Dio ha creato il genere umano perché formi una sola famiglia; quando qualche nostro fratello o sorella soffre, tutti noi ne siamo toccati. Tutti sappiamo per esperienza quanto è facile per alcune persone ignorare le sofferenze degli altri e persino sfruttarne la vulnerabilità. Ma sappiamo anche che queste crisi possono far emergere il meglio di noi. Lo avete visto in voi stessi e nel popolo greco, che ha generosamente risposto ai vostri bisogni pur in mezzo alle sue stesse difficoltà. Lo avete visto anche nelle molte persone, specialmente giovani provenienti da tutta l’Europa e dal mondo, che sono venute per aiutarvi. Sì, moltissimo resta ancora da fare. Ma ringraziamo Dio che nelle nostre sofferenze non ci lascia mai soli. C’è sempre qualcuno che può tendere la mano e aiutarci.

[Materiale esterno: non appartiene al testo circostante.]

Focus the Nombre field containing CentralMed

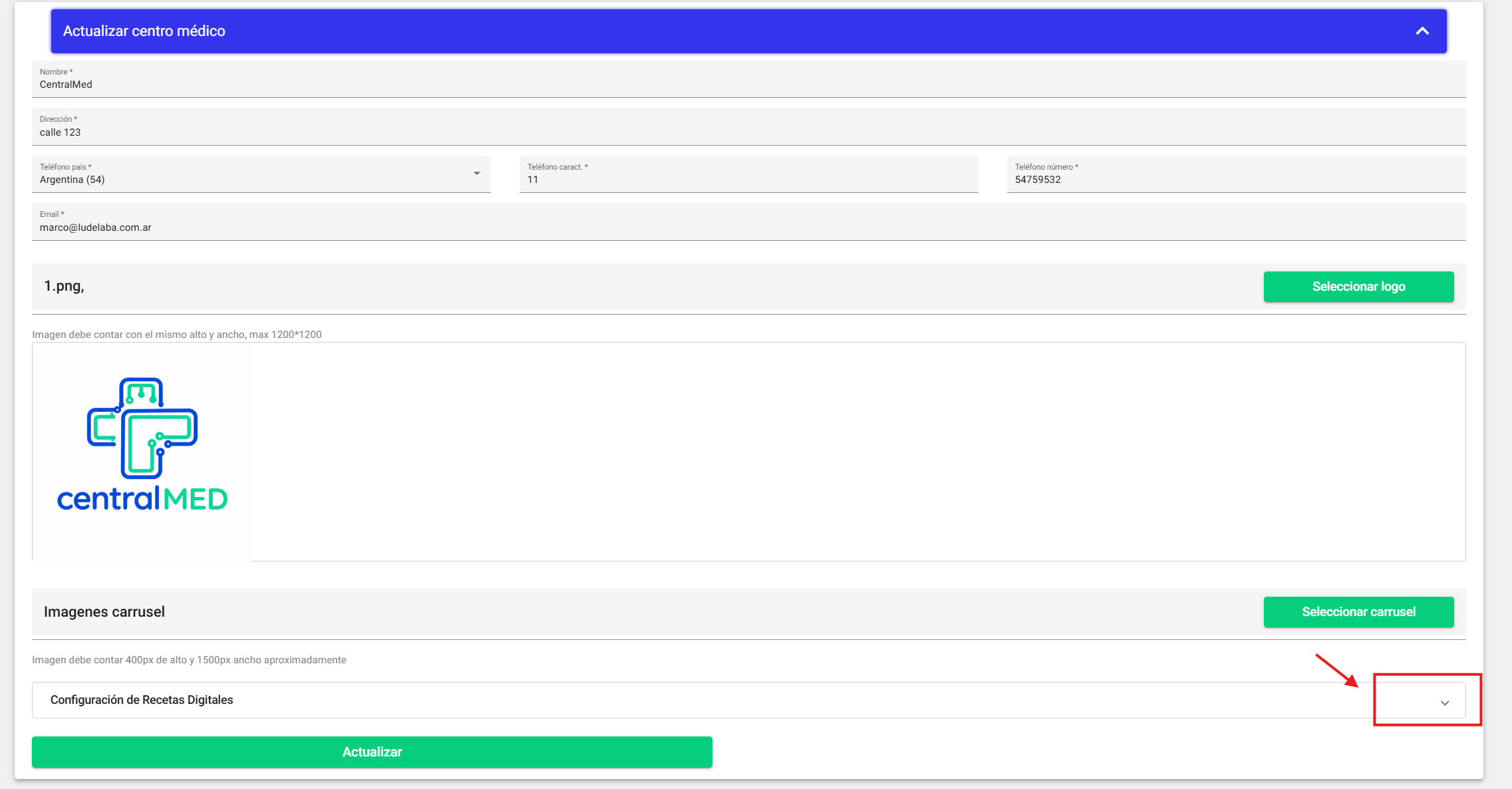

Questo è il messaggio che oggi desidero lasciarvi: non perdete la speranza! Il più grande dono che possiamo offrirci a vicenda è l’amore: uno sguardo misericordioso, la premura di ascoltarci e comprenderci, una parola di incoraggiamento, una preghiera. Possiate condividere questo dono gli uni con gli altri. Noi cristiani amiamo narrare l’episodio del Buon Samaritano, uno straniero che vide un uomo nel bisogno e immediatamente si fermò per soccorrerlo. Per noi è una parabola che si riferisce alla misericordia di Dio, la quale si rivolge a tutti. Lui è il Misericordioso. È anche un appello a mostrare quella stessa misericordia a coloro che si trovano nel bisogno. Possano tutti i nostri fratelli e le nostre sorelle in questo continente, come il Buon Samaritano, venirvi in aiuto in quello spirito di fraternità, solidarietà e rispetto per la dignità umana, che ha contraddistinto la sua lunga storia.

Cari fratelli e sorelle, Dio benedica tutti voi, in modo speciale i vostri bambini, gli anziani e coloro che soffrono nel corpo e nello spirito. Vi abbraccio tutti con affetto. Su di voi e su chi vi accompagna invoco i doni divini di fortezza e di pace.